In infection with Herpes virus HHV6, clinical picture is usually different, part of the patients present with heart failure and LV dysfunction, delayed enhancement on MRI is located in the antero-septal region more often in the mid-layer.

In mixed infection with Parvovirus B19 and HHV6, patients suffer from heart failure, severe LV dysfunction, and delayed enhancement over the septum.[5]

Biopsy.

Myocardial biopsy for diagnosis of myocarditis was used previously quite often, but today it is seldom in use due to the invasive nature of the procedure, complications, and low diagnostic yield. Since cardiac MRI is available, this is the preferrable procedure for the diagnosis of myocarditis.

Patients presented with less typical chest pain and electrocardiographic changes may require evaluation with cardiac CT or coronary angiography to rule out significant coronary artery disease.

After the basic evaluation [physical examination, electrocardiogram, chest X-ray, echo exam, blood tests for CRP or ESR, Troponin level], in some cases it is necessary to rule out Tuberculosis, underlying malignancy or other systemic diseases.

Identification of an etiologic viral agent is not a routine test. Blood cultures help to diagnose purulent pericarditis, which is usually a severe illness, or other bacterial infections accompanied with pericardial effusion.

Therapy

Patients with suspected pericarditis / myocarditis should be admitted for clinical evaluation, observation and monitoring. Pharmacological management of acute pericarditis is based on anti-inflammatory therapy: NSAIDS, Colchicine, steroids, the specific doses and regimens for each drug, specific indications are summarized.[2][6] Treatment should be planned until complete normalization of CRP. The choice of anti-inflammatory drugs is based on clinical experience, success of the drug in a previous episode of pericarditis, coexistence of coronary artery disease, underlying pathology, and clinical presentation.

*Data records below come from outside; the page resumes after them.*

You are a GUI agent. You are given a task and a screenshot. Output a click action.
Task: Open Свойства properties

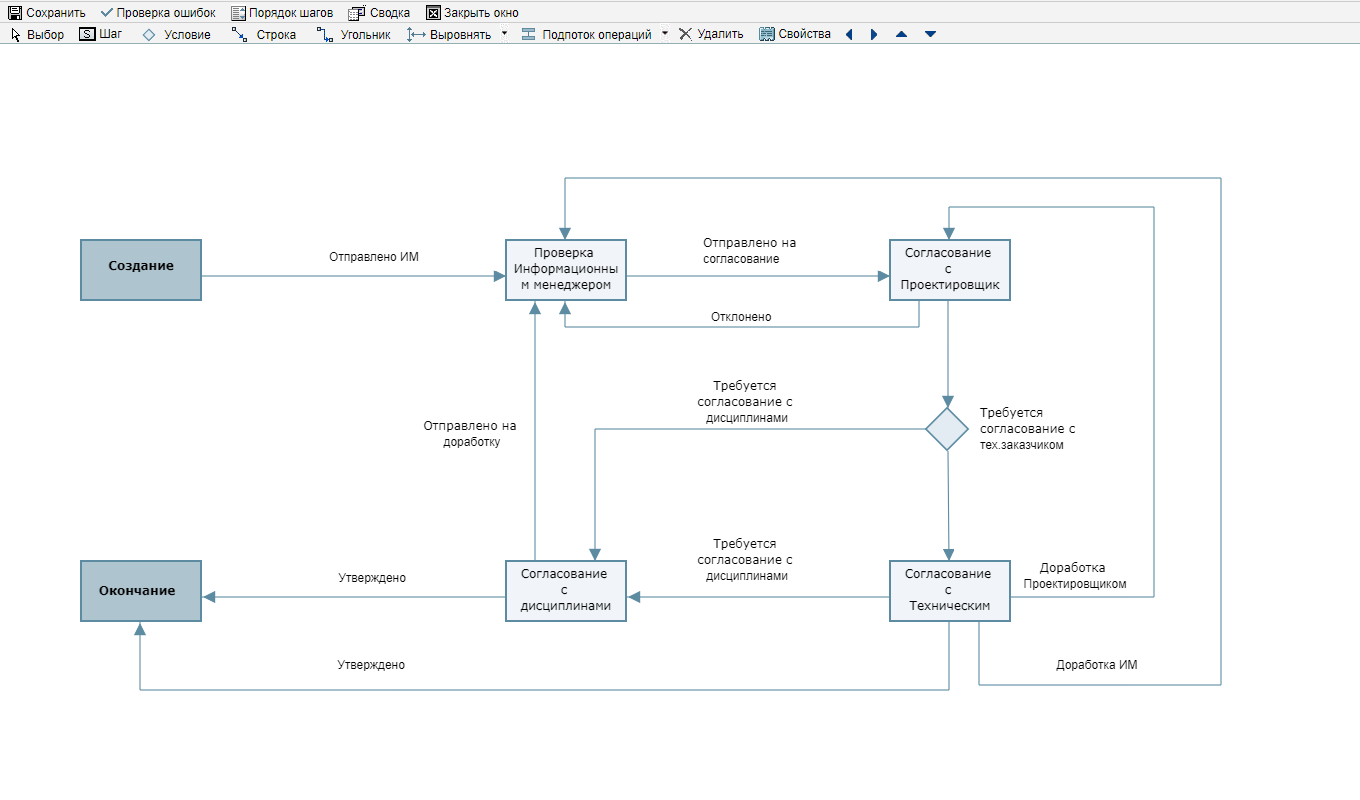[795, 34]
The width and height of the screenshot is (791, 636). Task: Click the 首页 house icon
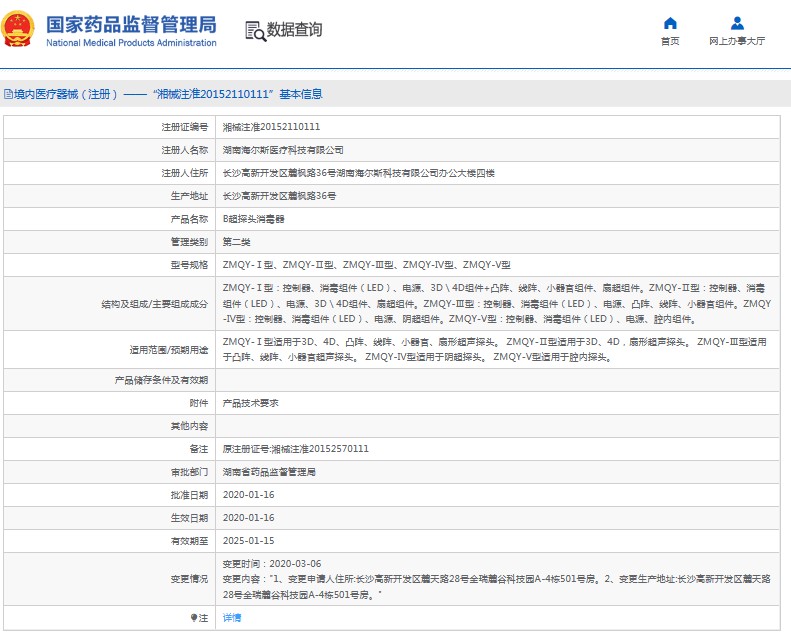(x=670, y=23)
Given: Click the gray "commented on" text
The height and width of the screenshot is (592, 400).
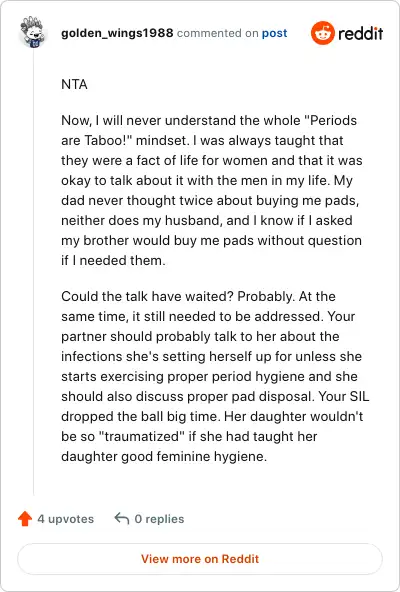Looking at the screenshot, I should (x=218, y=33).
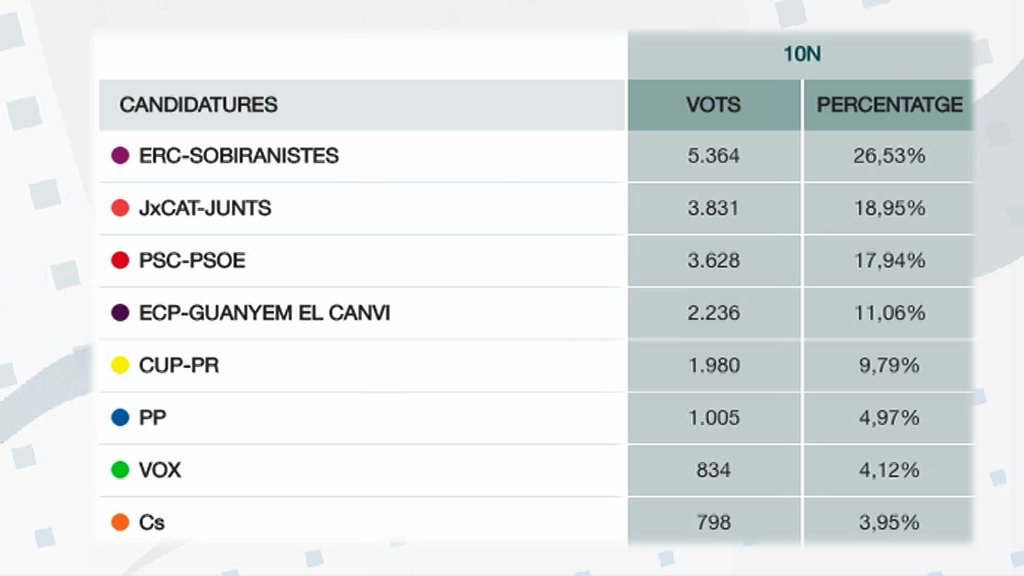Image resolution: width=1024 pixels, height=576 pixels.
Task: Click the ERC-SOBIRANISTES party name
Action: pyautogui.click(x=239, y=155)
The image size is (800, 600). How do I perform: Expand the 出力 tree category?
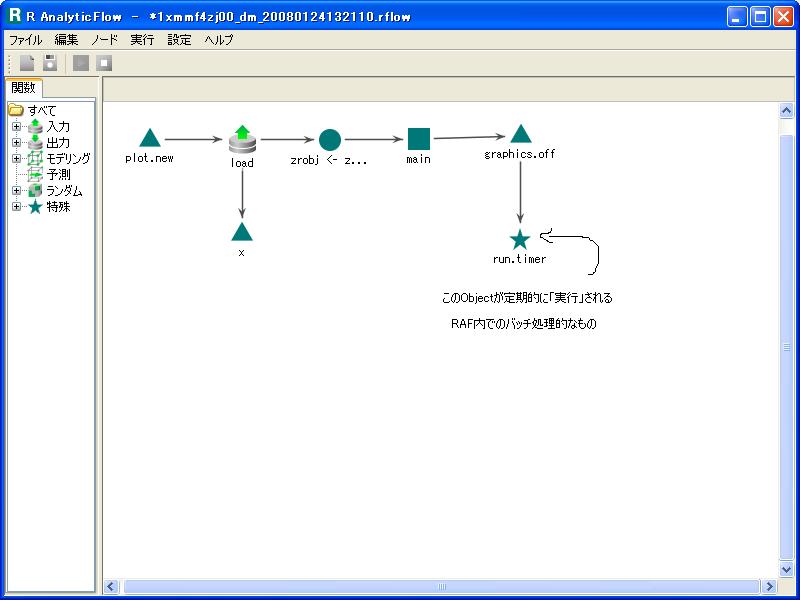coord(16,143)
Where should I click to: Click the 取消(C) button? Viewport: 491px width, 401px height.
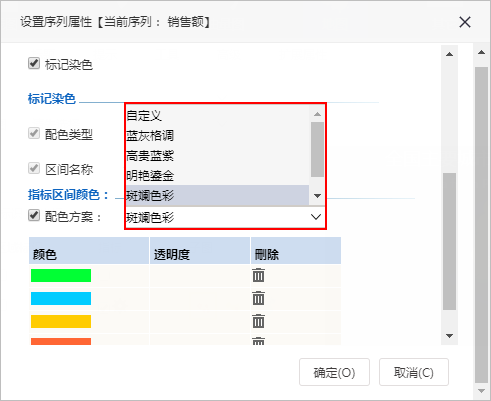tap(414, 372)
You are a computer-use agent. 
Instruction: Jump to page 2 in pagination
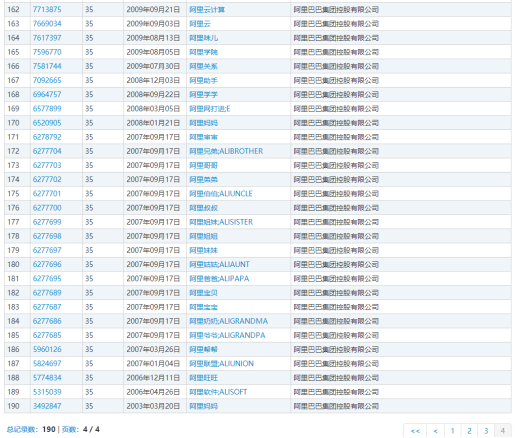(469, 431)

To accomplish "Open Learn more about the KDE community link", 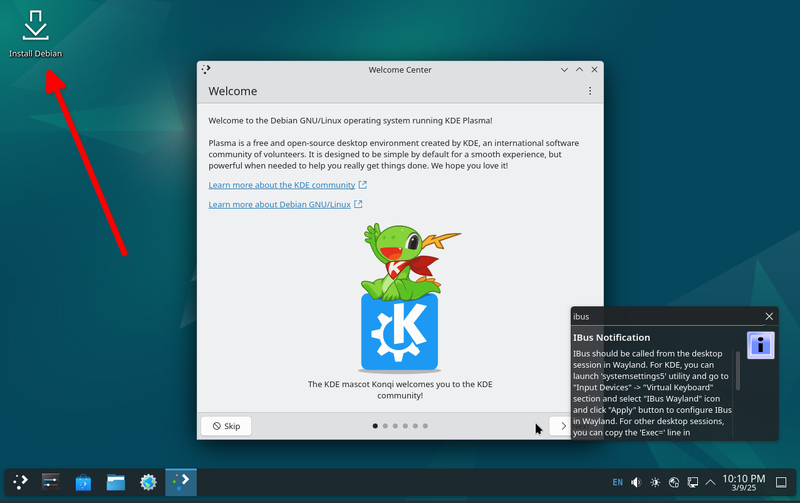I will point(282,185).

In patients with LV dysfunction, ACE inhibitors and beta-blockers should be considered. These patients should be followed with serial echo exams and Holter or continuous monitoring. Physical exercise should be avoided in patients with perimyocarditis for at least 6 weeks and until 6 months according to the clinical course, presentation and LV function.[2] It is highly recommended that atients with pericarditis / myocarditis would be evaluated and treated by cardiologists.


References:

  1. 1.0 1.1 1.2 1.3 Imazio M, Trinchero R: Myopericarditis: Etiology, management, and prognosis. International Journal of Cardiology 127 (2008) 17–26
  2. 2.0 2.1 2.2 2.3 2.4 2.5 Imazio M, Spodick DH, Brucato A, Trinchero R, Adler Y: Controversial Issues in the Management of Pericardial Diseases. Circulation 2010;121;916-928
  3. Leitman M, Tyomkin V, Peleg E, Copel L, Vered Z.Left ventricular function in acute inflammatory peri-myocardial diseases -- new insights and long-term follow-up. Cardiovasc Ultrasound. 2012 Nov 5;10(1):42
  4. 4.0 4.1 Mahrholdt H, Goedecke C, Wagner A, et al. Cardiovascular Magnetic Resonance Assessment of Human Myocarditis: A Comparison to Histology and Molecular Pathology. Circulation 2004;109;1250-1258
  5. 5.0 5.1 Mahrholdt H, Wagner A, Deluigi CC, et al. Presentation, patterns of myocardial damage, and clinical course of viral myocarditis. Circulation. 2006;114(15):1581-90.
  6. Maisch B, Seferovic PM, Ristic AD, Erbel R, Rienmuller R, Adler Y, Tomkowski WZ, Thiene G, Yacoub MH, for the Task Force on the Diagnosis and Management of Pericardial Diseases of the European Society of Cardiology. Guidelines on the diagnosis and management of pericardial diseases. Eur Heart J. 2004;25:587– 610.